Plaintiff entered into a contract with defendant to work as a pickup and delivery driver ("Operating Agreement"). (Pl. Br. at 2-3.) The Operating Agreement contained a clause requiring that claims regarding termination of the Operating Agreement be submitted to arbitration ("Arbitration Clause"). (Id. at 3-4; dkt. entry no. 18, Def. Br., Ex. C, Operating Agreement at 32-35.) Defendant terminated the Operating Agreement on January 4, 2006. (Compl. at 3.) On January 23, 2006, plaintiff, represented by counsel, initiated an arbitration proceeding against defendant under the American Arbitration Association's Commercial Arbitration Rules, disputing termination of the Operating Agreement. (Def. Br. at 2; id., Ex. A, Demand for Arbitration.) After eight months of arbitration, and before a decision was rendered on the merits, plaintiff withdrew from the arbitration due to high costs and limited available recovery. (Compl. at 5; Pl. Br. at 4; Def. Br. at 2.) At no time during the arbitration proceeding did plaintiff contest the validity of the Arbitration Clause or object to the arbitrator's authority to decide the dispute. (Def. Br. at 2.)

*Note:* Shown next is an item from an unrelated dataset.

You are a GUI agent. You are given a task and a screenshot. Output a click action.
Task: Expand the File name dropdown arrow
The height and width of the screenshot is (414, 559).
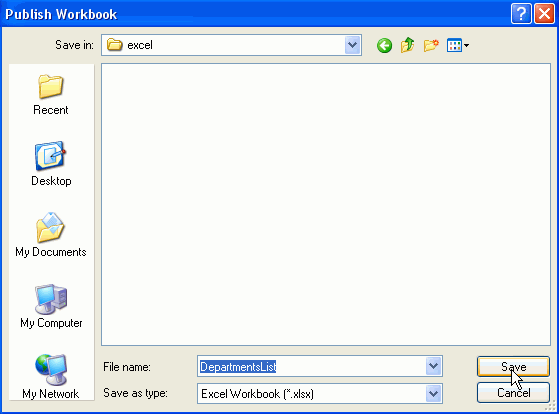(x=433, y=366)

Two years after withdrawing from the arbitration, plaintiff brought this action contesting the validity of the Arbitration Clause and seeking to recover damages for breach of contract. (See Compl. at 4-8.) The breach of contract claim pertains to defendant's termination of the Operating Agreement. (Id. at 7-8.) Defendant now moves to dismiss the Complaint pursuant to Rule 12(b)(1) and (6). (Mot. to Dismiss.) Plaintiff opposes the motion. (See Pl. Br.)

DISCUSSION

I. Applicable Legal Standard

A. Rule 12(b)(1)

A defendant may move to dismiss a claim for lack of subject matter jurisdiction at any time. Fed.R.Civ.P. 12(b)(1); Iwanowa v. Ford Motor Co., 67 F.Supp.2d 424, 437-38 (D.N.J. 1999). A defendant may challenge subject matter jurisdiction through a facial or factual attack. Gould Elecs. Inc. v. United States, 220 F.3d 169, 176 (3d Cir. 2000). Under either challenge, the plaintiff bears the burden of demonstrating jurisdiction. Id. When reviewing a facial attack, a court assumes the allegations in the complaint are true and may dismiss the complaint only if it appears to a certainty that the plaintiff will not be able to assert a colorable claim of subject matter jurisdiction.Cardio-Med. Assocs., Ltd. v. Crozer-Chester Med. Ctr., 721 F.2d 68, 75 (3d Cir. 1983); Iwanowa, 67 F.Supp.2d at 438.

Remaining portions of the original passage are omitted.